Participation of valine 171 in alpha-Helix 5 of Bacillus thuringiensis Cry1Ab delta-endotoxin in translocation of toxin into Lymantria dispar midgut membranes

Abstract

The Cry1Ab δ-endotoxin V171C mutant protein exhibits a 25-fold increase in toxicity against Lymantria dispar, which correlates with a faster rate of partitioning into the midgut membrane and slightly decreased protein stability. This is an insect-specific mechanism; similar results were not observed in Manduca sexta, another Cry1Ab δ-endotoxin-susceptible insect.

FIG. 1.

(A) Three-dimensional image of Cry1Ab δ-endotoxin created by molecular modeling as described in reference , indicating α-helix 5, Val171, and Leu157. (B) Analysis by SDS-10% PAGE of the Cry1Ab (lane 1), L157C (lane 2), and V171C (lane 3) toxins. Lane 4 shows molecular weight markers (Bio-Rad).

FIG. 2.

(A) Thermal unfolding of Cry1Ab wild-type toxin. The toxin unfolds when the temperature is increased (•). When the temperature is decreased under the same conditions, the toxin remains in the unfolded state (▵). (B) Thermal unfolding of the V171C mutant (T_m = 63.45 ± 2.5°C), the L157C mutant (T_m = 70.40 ± 2.7°C), and wild-type Cry1Ab (T_m, = 70.52 ± 3.0) toxins.

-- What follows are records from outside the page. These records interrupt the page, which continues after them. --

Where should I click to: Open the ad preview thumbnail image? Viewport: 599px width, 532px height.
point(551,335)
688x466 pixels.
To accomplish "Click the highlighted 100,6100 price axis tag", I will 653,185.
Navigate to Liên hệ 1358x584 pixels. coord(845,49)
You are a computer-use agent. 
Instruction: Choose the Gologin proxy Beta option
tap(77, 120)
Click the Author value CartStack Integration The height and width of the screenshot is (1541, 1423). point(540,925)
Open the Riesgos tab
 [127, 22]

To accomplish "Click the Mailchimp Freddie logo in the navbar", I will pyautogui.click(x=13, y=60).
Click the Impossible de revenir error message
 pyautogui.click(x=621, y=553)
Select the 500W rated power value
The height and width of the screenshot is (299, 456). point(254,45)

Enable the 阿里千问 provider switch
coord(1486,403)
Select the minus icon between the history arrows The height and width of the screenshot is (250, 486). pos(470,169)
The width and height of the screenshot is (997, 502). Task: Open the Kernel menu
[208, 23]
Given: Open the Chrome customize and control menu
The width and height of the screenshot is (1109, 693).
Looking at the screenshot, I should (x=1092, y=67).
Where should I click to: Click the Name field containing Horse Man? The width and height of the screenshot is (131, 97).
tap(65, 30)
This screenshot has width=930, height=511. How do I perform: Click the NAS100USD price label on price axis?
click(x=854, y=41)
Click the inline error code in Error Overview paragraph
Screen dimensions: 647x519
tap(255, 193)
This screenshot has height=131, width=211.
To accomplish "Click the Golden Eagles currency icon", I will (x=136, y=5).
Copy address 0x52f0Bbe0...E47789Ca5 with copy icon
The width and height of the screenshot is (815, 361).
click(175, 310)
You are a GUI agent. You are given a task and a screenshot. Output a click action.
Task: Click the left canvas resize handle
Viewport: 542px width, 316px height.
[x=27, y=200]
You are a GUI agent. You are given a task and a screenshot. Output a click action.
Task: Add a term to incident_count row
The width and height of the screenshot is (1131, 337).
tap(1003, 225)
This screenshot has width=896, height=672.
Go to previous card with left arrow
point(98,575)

AU, absorbance units.

FIG. 3.

Inhibition of short-circuit current, I_sc, determined by voltage clamping. (A) Percentage of I_sc remaining for Cry1Ab and the V171C and V171C-NEM mutants. The dashed line shows the time at which the toxin was added to the Vc chamber. (B) (a) Slope of the inhibition of short current versus time as a measure of the rate of ion channel formation. (b) Lag time, the time needed for the short-circuit current to drop ∼10% from its initial value (3).